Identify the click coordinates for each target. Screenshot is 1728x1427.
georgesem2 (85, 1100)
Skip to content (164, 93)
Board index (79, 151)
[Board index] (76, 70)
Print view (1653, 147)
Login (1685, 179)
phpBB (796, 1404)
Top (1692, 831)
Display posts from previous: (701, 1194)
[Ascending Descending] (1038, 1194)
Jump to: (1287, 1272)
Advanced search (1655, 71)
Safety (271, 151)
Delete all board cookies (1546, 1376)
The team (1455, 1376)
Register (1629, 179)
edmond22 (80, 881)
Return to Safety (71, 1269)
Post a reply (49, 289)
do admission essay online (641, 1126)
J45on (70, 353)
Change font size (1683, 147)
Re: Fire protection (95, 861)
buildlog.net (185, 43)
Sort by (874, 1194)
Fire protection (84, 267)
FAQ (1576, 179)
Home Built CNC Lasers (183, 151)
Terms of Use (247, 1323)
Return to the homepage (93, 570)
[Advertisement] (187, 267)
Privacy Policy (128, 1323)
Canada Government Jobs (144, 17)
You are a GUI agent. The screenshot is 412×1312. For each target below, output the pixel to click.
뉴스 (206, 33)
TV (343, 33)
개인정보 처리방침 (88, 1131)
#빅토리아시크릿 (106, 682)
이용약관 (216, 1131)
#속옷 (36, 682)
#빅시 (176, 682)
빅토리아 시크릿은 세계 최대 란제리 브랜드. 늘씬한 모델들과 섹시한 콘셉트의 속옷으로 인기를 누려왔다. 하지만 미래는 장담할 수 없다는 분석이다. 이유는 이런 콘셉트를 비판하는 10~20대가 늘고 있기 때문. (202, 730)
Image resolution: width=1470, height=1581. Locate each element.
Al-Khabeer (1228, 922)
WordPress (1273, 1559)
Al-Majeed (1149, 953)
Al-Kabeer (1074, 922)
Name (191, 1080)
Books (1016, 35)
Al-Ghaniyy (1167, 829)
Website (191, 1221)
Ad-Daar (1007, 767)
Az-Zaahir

** How to complete this task **
Reproduce, exactly, all the lines shown above.

** Written solution **
Identify the click coordinates for each target. Screenshot is 1728x1427.
georgesem2 (85, 1100)
Skip to content (164, 93)
Board index (79, 151)
[Board index] (76, 70)
Print view (1653, 147)
Login (1685, 179)
phpBB (796, 1404)
Top (1692, 831)
Display posts from previous: (701, 1194)
[Ascending Descending] (1038, 1194)
Jump to: (1287, 1272)
Advanced search (1655, 71)
Safety (271, 151)
Delete all board cookies (1546, 1376)
The team (1455, 1376)
Register (1629, 179)
edmond22 (80, 881)
Return to Safety (71, 1269)
Post a reply (49, 289)
do admission essay online (641, 1126)
J45on (70, 353)
Change font size (1683, 147)
Re: Fire protection (95, 861)
buildlog.net (185, 43)
Sort by (874, 1194)
Fire protection (84, 267)
FAQ (1576, 179)
Home Built CNC Lasers (183, 151)
Terms of Use (247, 1323)
Return to the homepage (93, 570)
[Advertisement] (187, 267)
Privacy Policy (128, 1323)
Canada Government Jobs (144, 17)
You are a GUI agent. The screenshot is 412×1312. For each target below, output the pixel to click.
뉴스 (206, 33)
TV (343, 33)
개인정보 처리방침 (88, 1131)
#빅토리아시크릿 (106, 682)
이용약관 (216, 1131)
#속옷 (36, 682)
#빅시 (176, 682)
빅토리아 시크릿은 세계 최대 란제리 브랜드. 늘씬한 모델들과 섹시한 콘셉트의 속옷으로 인기를 누려왔다. 하지만 미래는 장담할 수 없다는 분석이다. 이유는 이런 콘셉트를 비판하는 10~20대가 늘고 있기 때문. (202, 730)
Image resolution: width=1470, height=1581. Locate each element.
Al-Khabeer (1228, 922)
WordPress (1273, 1559)
Al-Majeed (1149, 953)
Al-Kabeer (1074, 922)
Name (191, 1080)
Books (1016, 35)
Al-Ghaniyy (1167, 829)
Website (191, 1221)
Ad-Daar (1007, 767)
Az-Zaahir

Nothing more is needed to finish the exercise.